Dados coletados:
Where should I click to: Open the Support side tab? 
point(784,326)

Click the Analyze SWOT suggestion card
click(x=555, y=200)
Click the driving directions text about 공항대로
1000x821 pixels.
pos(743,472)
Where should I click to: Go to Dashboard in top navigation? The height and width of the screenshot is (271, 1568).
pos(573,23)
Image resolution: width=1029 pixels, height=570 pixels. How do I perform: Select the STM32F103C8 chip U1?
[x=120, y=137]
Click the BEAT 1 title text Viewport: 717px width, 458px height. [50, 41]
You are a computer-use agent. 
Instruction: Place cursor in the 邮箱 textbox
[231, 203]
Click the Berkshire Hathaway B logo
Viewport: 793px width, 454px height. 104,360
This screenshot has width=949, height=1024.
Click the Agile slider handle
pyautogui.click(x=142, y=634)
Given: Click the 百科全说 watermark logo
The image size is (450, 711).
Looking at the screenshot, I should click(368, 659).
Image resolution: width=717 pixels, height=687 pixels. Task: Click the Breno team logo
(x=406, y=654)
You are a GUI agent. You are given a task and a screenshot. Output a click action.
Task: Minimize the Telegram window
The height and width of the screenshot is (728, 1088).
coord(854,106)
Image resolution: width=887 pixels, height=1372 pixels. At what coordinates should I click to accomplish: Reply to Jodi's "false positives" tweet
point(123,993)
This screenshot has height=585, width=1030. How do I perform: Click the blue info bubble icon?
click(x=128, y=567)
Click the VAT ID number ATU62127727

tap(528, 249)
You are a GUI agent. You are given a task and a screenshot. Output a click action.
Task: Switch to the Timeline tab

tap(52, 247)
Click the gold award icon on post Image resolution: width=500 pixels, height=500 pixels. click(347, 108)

▸ **O que fazer**: Cite literalmente as linhas que começam na que contém "Image resolution: width=887" e seguem até o fim dos dados coletados, incluindo as duas extremidades.

▸ **Resposta**:
Image resolution: width=887 pixels, height=1372 pixels. At what coordinates should I click to accomplish: Reply to Jodi's "false positives" tweet
point(123,993)
This screenshot has height=585, width=1030. How do I perform: Click the blue info bubble icon?
click(x=128, y=567)
Click the VAT ID number ATU62127727

tap(528, 249)
You are a GUI agent. You are given a task and a screenshot. Output a click action.
Task: Switch to the Timeline tab

tap(52, 247)
Click the gold award icon on post Image resolution: width=500 pixels, height=500 pixels. click(347, 108)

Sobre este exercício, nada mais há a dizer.